Respondent relies upon Dutton v. Evans (1970) 400 U.S. 74, 91 S.Ct. 210, 27 L.Ed.2d 213 to which we now address ourselves. We recognize preliminarily that a hearsay statement which subjects the declarant 'to the risk of . . . criminal liability' may for that reason well be presumed to be true because 'a reasonable man in his position would not have made the statement unless he believed it to be true'. (Evid.Code, 1230.) But, the fact that a statement is true does not satisfy the constitutional requirement of confrontation and the right of cross-examination. Truth is only one element of a witness's testimony. Every witness takes an oath to tell not only the truth, but the Whole truth and Nothing but the truth.
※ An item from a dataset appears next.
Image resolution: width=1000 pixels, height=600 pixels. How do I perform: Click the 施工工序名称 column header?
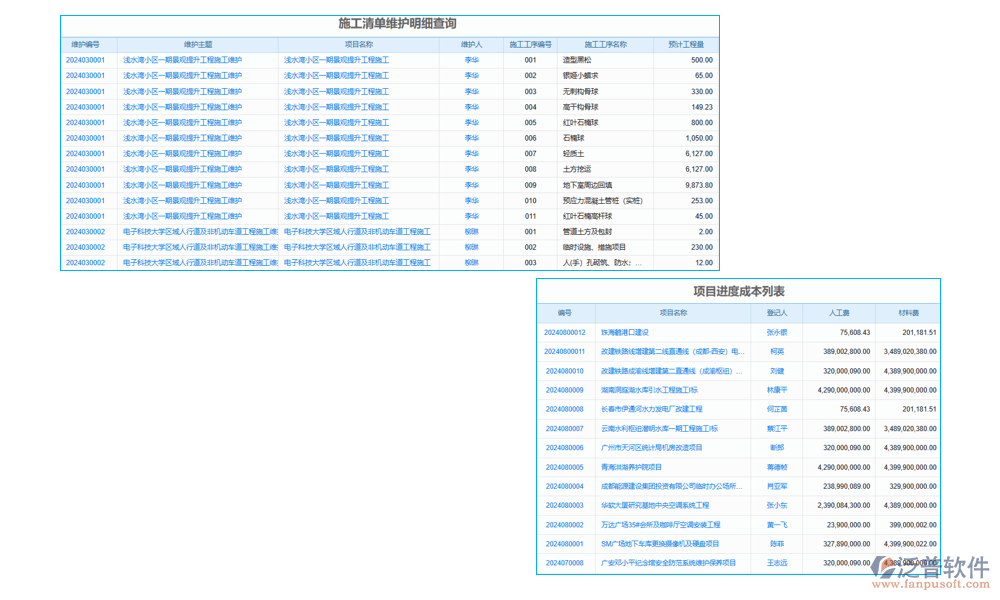(x=608, y=44)
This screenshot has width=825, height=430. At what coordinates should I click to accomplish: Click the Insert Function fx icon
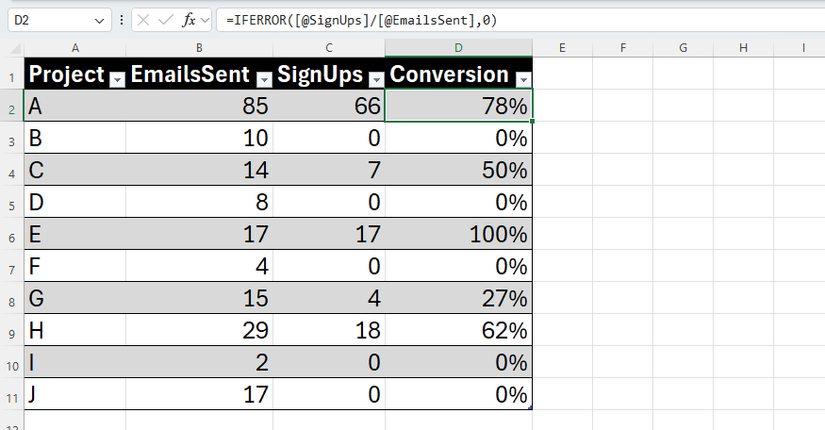click(x=188, y=21)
The great value of cross-examination is that it affords an opportunity for the trier of fact to determine not only that the witness has testified truthfully, but that he has told the whole story and that he has not included anything which is untrue. Experience teaches every trial judge and trial lawyer that the addition of one omitted fact may well change the complexion of the entire story or the exclusion of one included fact which is untrue or partially misrepresented may likewise change the complexion of the entire story. The Whole truth is sometimes critically different from a Partial truth. The fact that an extra-judicial statement may be given under circumstances (such as being against penal interests) which make it probable that it is true does not for that reason automatically satisfy the constitutional right of confrontation. Only cross-examination can establish whether a true statement which satisfies the requirements of Evidence Code section 1230 is the Whole truth and Nothing but the truth. That, we believe, is the rationale behind the Sixth Amendment.